The Importance of the UN System
The United States has been a driving force in UN affairs since the body’s inception. Recognizing the need for a capable multilateral institution, the United States hosted several crucial meetings in SanFrancisco and Washington, D.C., before the official establishment of the United Nations on October 24, 1945. The United Nations Charter was ratified by key founding states such as the United States, China, France, and the former Soviet Union. Domestically, U.S. Senator Arthur Vandenberg’s successful efforts to foster bipartisan congressional support for its ratification pushed the treaty into law.
For the 193 countries within the UN system, belonging to the United Nations “club” has its benefits. An important advantage of UN membership is the explicit acknowledgement that all member nations are sovereign states. The United Nations also supports countries in several important sectors such as humanitarian assistance, economic development, global health, and human rights on four key fronts: maintaining peace throughout the world, developing friendly relations among nations, helping nations work together to improve the lives of people, and serving as a forum to discuss the actions of nations to achieve global goals.
The UN system consists of six main organs, 27 departments and offices, 15 specialized agencies, and other funds, programs, and bodies (Box 1). The Security Council is the most powerful body and has primary responsibility for maintaining international peace and security by responding to crises around the world and overseeing ongoing UN peacekeeping operations.

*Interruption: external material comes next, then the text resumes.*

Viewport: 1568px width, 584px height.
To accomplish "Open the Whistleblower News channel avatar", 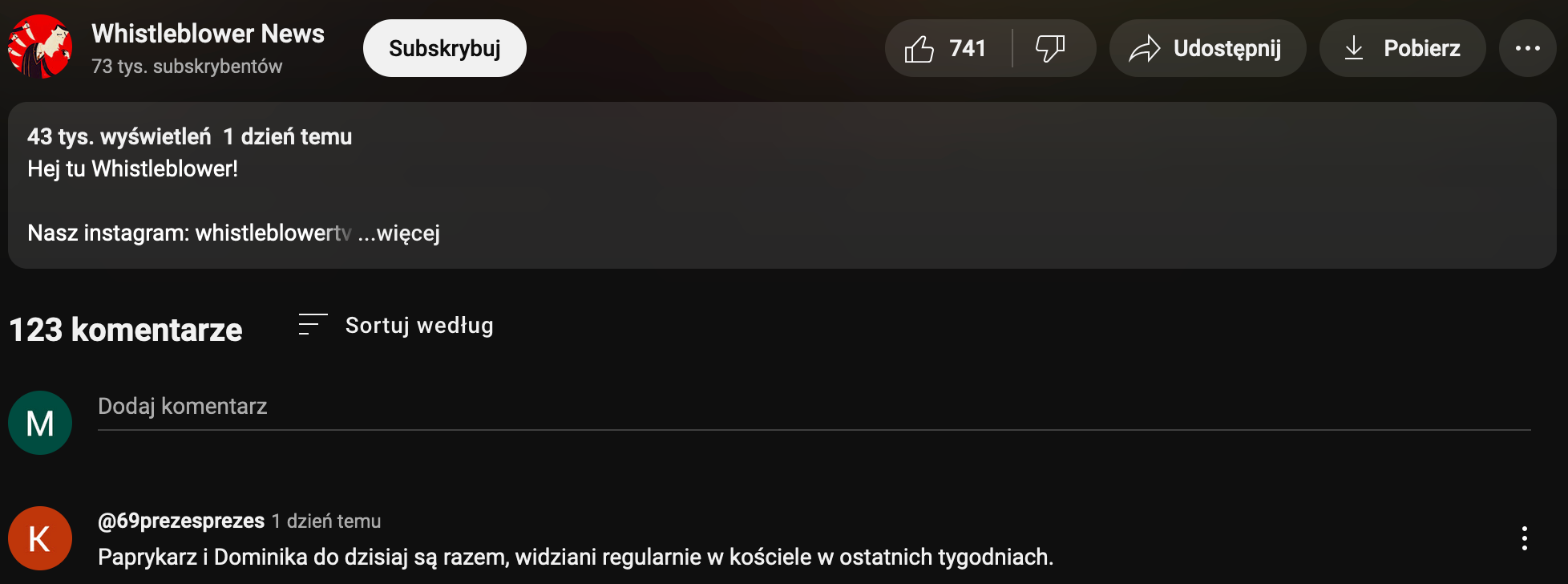I will (40, 47).
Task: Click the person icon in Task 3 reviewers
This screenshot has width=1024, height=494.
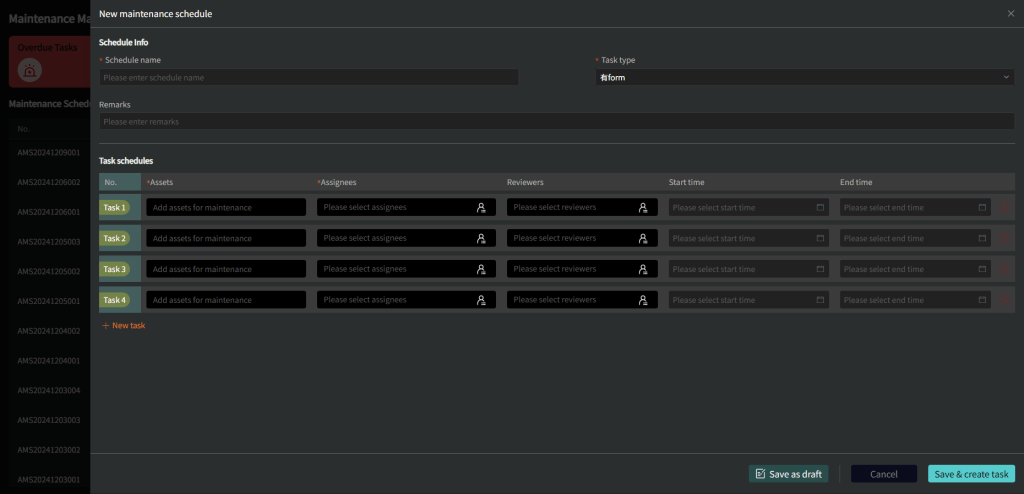Action: click(x=643, y=270)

The council is composed of 15 members: 5 permanent members (the P5—France, Russia, the United Kingdom, China, and the United States) and 10 non-permanent rotating members. The P5 were determined at the time of the United Nations’ founding after World War II. The other 10 members are non-permanent and are elected for two-year terms by the UN General Assembly.1 For a council resolution to be approved, it must secure at least nine “YES” votes and avoid a veto by any of the P5. Each council member has one vote, and a P5 veto kills the resolution.

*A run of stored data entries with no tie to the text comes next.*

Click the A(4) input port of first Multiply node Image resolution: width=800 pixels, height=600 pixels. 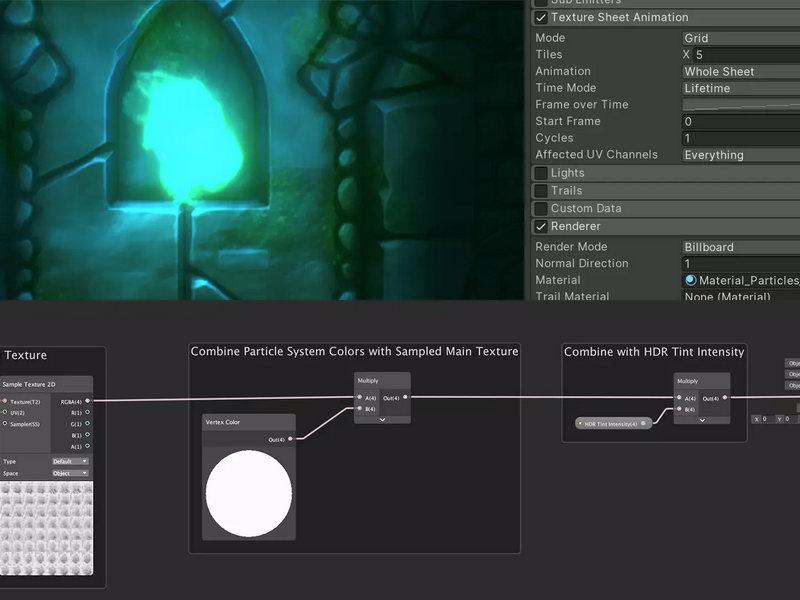pyautogui.click(x=360, y=397)
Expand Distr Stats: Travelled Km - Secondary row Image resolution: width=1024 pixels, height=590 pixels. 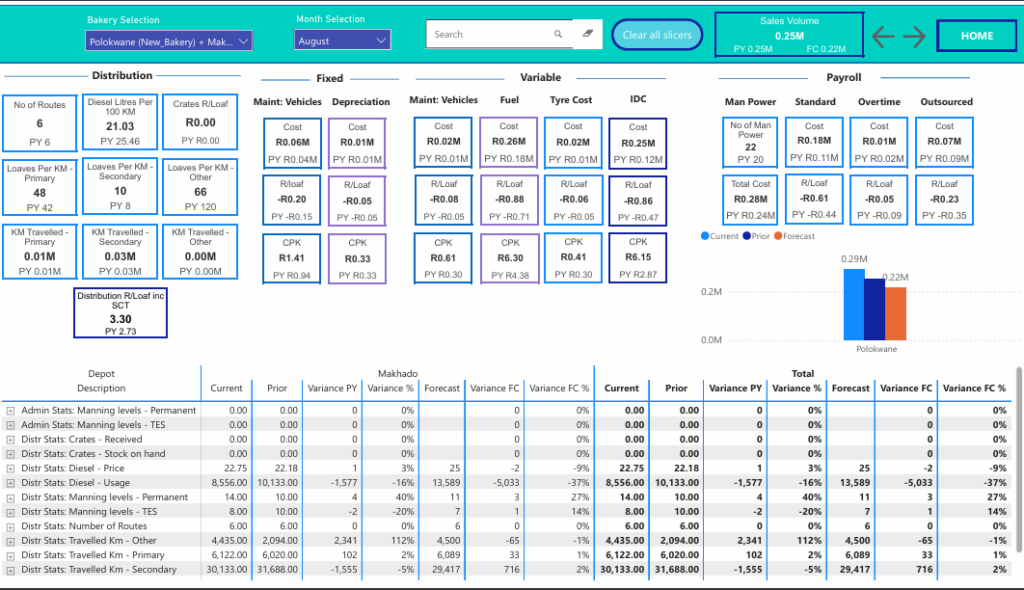click(x=11, y=570)
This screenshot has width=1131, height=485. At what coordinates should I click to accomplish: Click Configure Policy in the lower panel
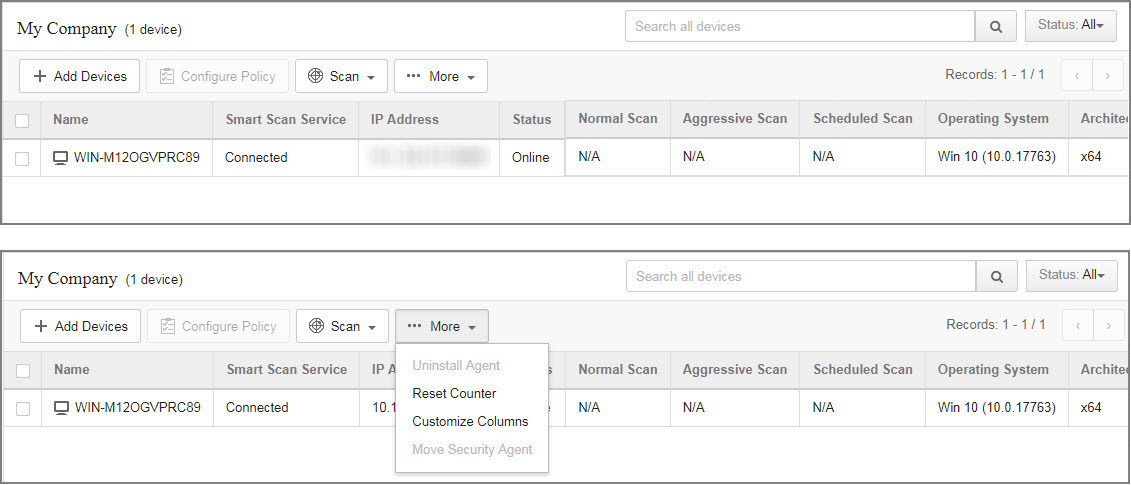click(218, 326)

Many people equate the United Nations with the Security Council, forgetting that it is a complex web of agencies and institutions that carry out important work beyond just security and peace issues. For example, the United Nations provides food to 80 million people, assists 70 million refugees, and vaccinates 45 percent of the children in the world. Globally recognized agencies such as the UN Children’s Fund (UNICEF) and the World Health Organization (WHO) are also part of the UN system. Many people are also unaware that the World Bank Group and the International Monetary Fund (IMF) are also UN specialized agencies but operate independently.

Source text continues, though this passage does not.